## start Supplied data
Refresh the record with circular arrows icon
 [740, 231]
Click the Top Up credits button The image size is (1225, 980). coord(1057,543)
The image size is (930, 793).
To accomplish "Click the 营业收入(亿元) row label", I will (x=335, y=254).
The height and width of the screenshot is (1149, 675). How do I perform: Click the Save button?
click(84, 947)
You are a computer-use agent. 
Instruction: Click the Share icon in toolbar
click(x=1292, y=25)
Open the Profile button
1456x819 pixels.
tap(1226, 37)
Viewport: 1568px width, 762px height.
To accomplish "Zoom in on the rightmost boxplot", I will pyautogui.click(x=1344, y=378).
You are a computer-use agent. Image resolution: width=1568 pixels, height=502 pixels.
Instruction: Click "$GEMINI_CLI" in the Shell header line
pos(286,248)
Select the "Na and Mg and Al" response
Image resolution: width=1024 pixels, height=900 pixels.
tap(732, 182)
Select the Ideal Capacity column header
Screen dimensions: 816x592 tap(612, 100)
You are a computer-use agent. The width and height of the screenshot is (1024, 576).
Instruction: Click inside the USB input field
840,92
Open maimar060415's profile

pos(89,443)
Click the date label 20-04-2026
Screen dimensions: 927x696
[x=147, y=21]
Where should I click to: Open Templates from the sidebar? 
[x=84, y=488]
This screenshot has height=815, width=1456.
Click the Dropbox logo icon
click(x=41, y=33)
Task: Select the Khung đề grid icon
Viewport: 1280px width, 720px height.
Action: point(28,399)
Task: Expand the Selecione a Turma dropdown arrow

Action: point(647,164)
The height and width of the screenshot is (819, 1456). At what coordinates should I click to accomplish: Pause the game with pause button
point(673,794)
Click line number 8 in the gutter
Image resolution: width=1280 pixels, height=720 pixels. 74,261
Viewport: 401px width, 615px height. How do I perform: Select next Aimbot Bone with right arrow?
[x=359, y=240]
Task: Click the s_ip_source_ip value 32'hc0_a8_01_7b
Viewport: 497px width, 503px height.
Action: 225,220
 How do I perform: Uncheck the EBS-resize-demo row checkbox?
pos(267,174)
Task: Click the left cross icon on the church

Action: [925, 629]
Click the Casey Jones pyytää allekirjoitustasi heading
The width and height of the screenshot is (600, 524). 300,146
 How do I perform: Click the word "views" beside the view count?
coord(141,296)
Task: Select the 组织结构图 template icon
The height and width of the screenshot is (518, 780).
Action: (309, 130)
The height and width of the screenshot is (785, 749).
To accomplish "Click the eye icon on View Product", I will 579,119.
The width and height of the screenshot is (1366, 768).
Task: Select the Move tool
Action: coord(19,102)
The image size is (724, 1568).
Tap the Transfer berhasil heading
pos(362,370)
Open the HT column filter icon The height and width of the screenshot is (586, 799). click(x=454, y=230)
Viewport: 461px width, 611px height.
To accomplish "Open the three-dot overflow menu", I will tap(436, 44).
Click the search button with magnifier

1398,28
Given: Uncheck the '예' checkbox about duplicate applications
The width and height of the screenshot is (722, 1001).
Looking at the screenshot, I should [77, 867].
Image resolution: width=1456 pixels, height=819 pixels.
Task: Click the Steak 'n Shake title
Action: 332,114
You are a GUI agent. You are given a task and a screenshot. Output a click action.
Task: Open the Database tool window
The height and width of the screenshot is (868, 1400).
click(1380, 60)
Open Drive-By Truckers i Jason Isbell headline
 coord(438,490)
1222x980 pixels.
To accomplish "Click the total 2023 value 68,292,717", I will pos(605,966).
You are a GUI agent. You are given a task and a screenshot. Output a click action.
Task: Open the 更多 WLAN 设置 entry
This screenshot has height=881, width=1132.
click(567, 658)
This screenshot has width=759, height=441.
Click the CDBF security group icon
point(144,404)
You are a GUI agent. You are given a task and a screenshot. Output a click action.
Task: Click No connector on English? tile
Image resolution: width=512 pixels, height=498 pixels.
## end Supplied data
» Prompt
Which lines in the material above contain the word "column"? Pick out each one and copy it in full.

» Response below
Select the Ideal Capacity column header
Open the HT column filter icon The height and width of the screenshot is (586, 799). click(x=454, y=230)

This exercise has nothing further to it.